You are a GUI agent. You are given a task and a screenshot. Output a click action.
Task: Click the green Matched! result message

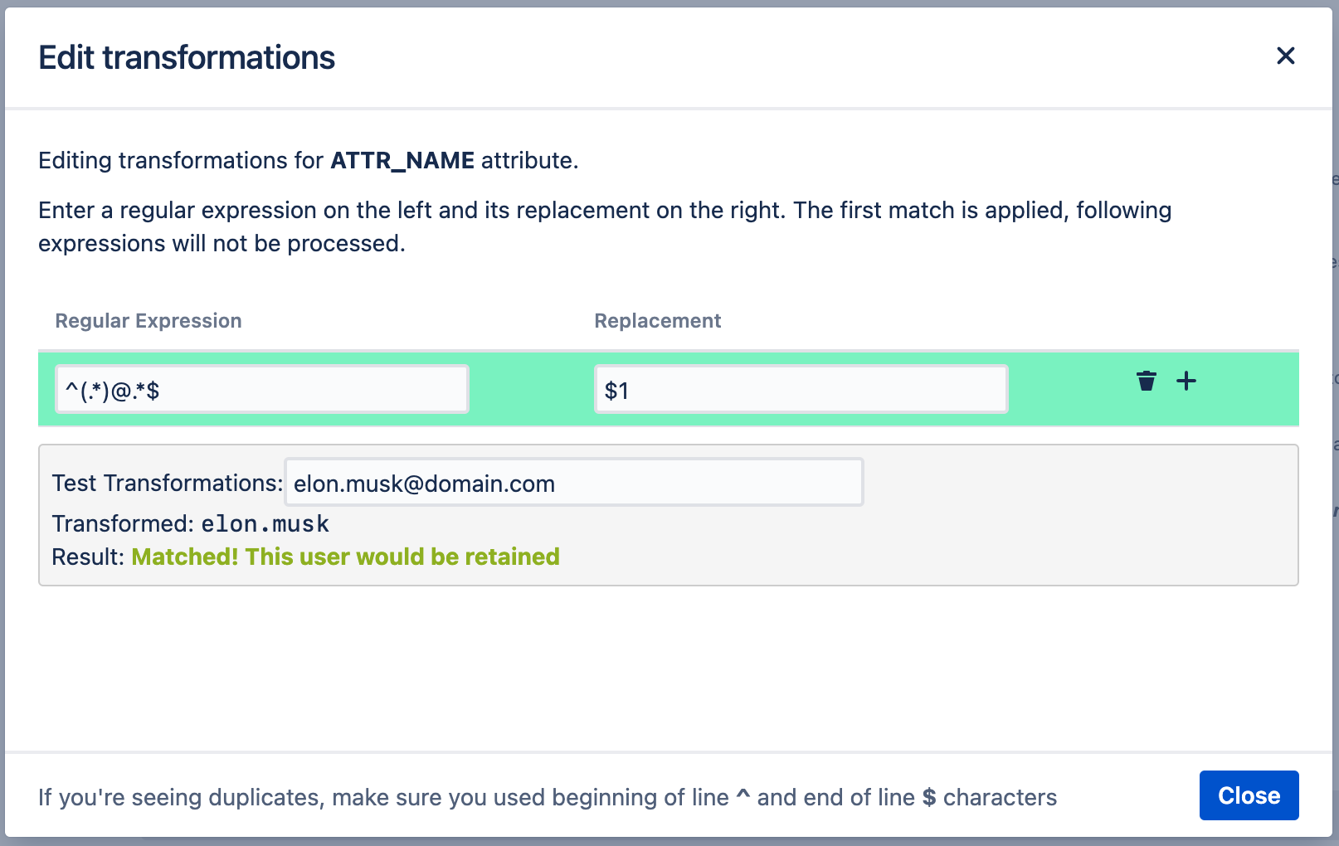coord(345,557)
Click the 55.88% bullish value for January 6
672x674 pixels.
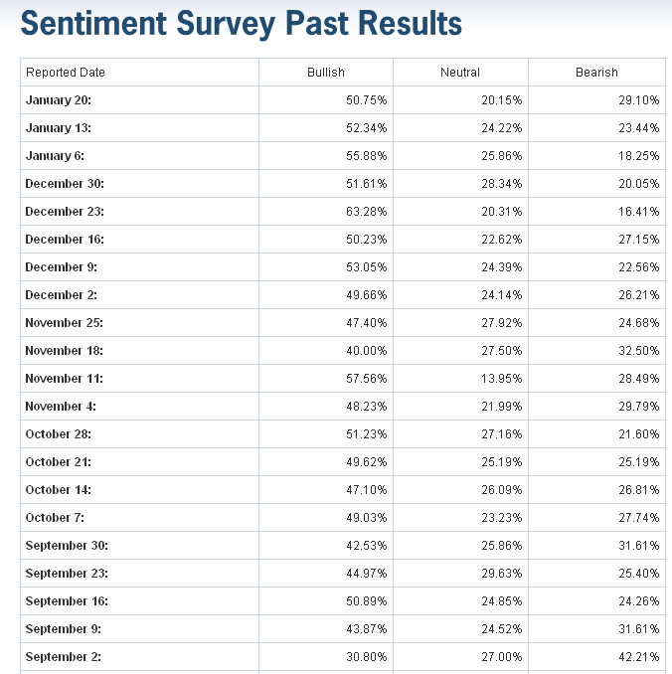368,156
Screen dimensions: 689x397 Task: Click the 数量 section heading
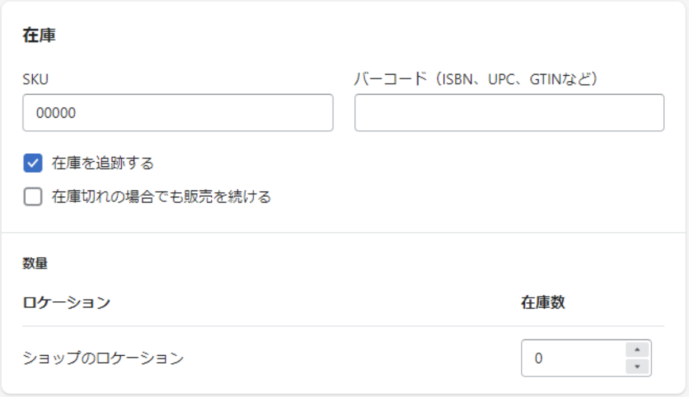pos(35,263)
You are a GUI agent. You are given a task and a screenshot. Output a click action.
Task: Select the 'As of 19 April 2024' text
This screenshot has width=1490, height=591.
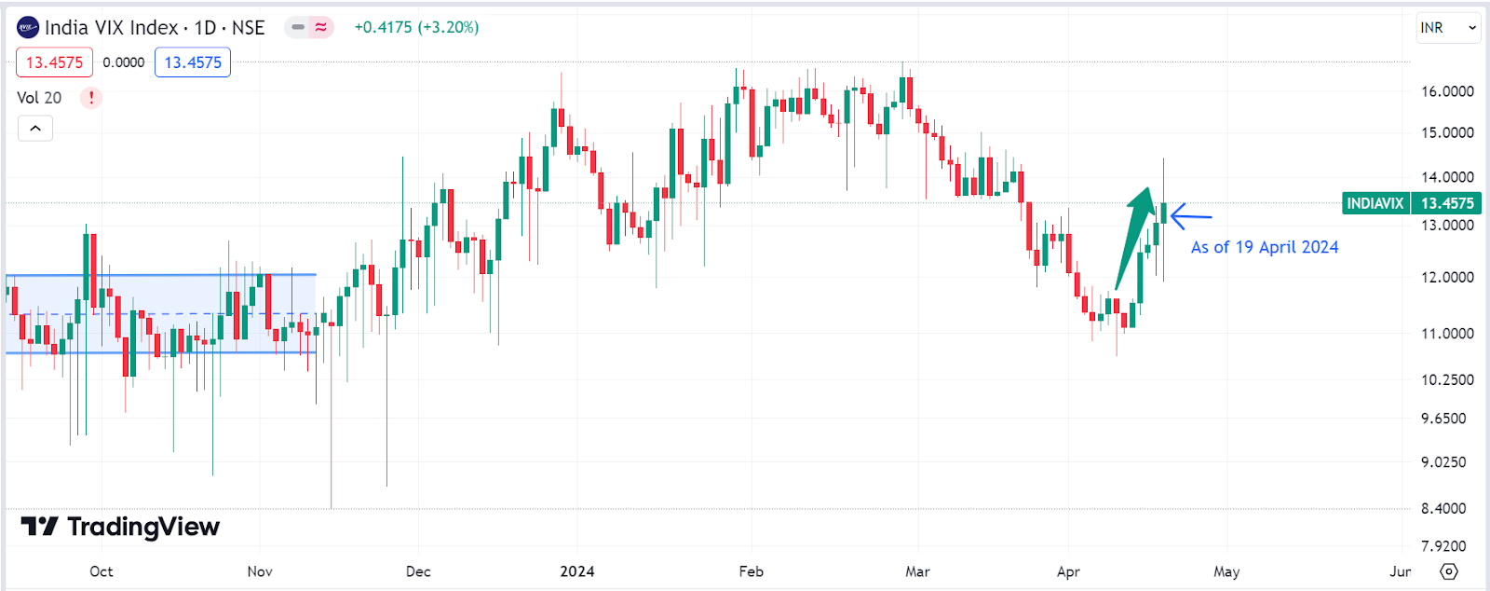tap(1264, 247)
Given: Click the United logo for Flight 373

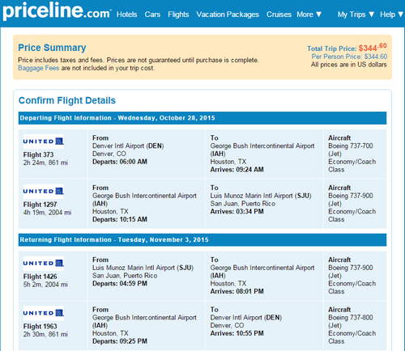Looking at the screenshot, I should tap(44, 142).
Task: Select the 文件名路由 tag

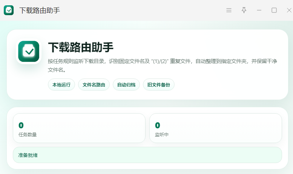Action: (94, 85)
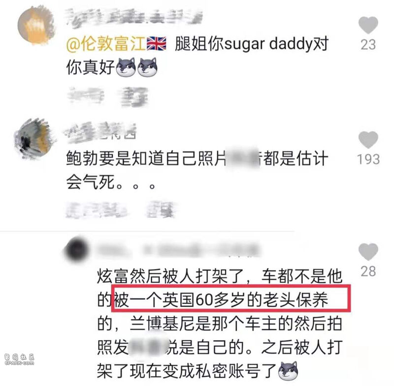Viewport: 394px width, 389px height.
Task: Click the red-boxed text 被一个英国60多岁的老头保养
Action: point(221,299)
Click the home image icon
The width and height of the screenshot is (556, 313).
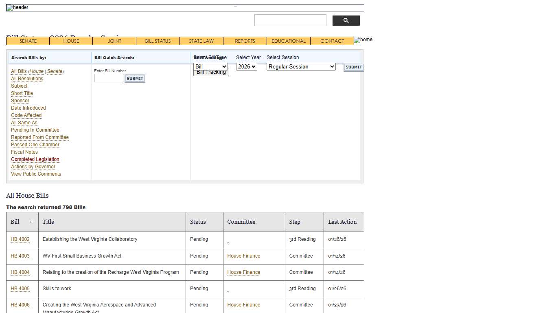coord(363,40)
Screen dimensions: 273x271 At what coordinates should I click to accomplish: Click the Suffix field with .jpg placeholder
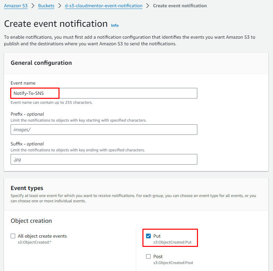(104, 159)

> _Task directions_
Quote the data above in full and without alteration; skip the pictures.

> _Output for this task_
You are a GUI agent. You are given a task and a screenshot. Output a click action.
Task: Click the green Matched! result message

coord(345,557)
Click the 55.88% bullish value for January 6
672x674 pixels.
368,156
Screen dimensions: 689x397 Task: Click the 数量 section heading
pos(35,263)
You are a GUI agent. You are given a task and a screenshot. Output a click action.
Task: Select the 'As of 19 April 2024' text
This screenshot has width=1490, height=591.
tap(1264, 247)
Given: Click the United logo for Flight 373

Looking at the screenshot, I should tap(44, 142).
Task: Select the 文件名路由 tag

Action: (94, 85)
Viewport: 394px width, 389px height.
Task: Click the red-boxed text 被一个英国60多岁的老头保养
Action: point(221,299)
Click the home image icon
The width and height of the screenshot is (556, 313).
coord(363,40)
Screen dimensions: 273x271 At what coordinates should I click to accomplish: Click the Suffix field with .jpg placeholder
(104, 159)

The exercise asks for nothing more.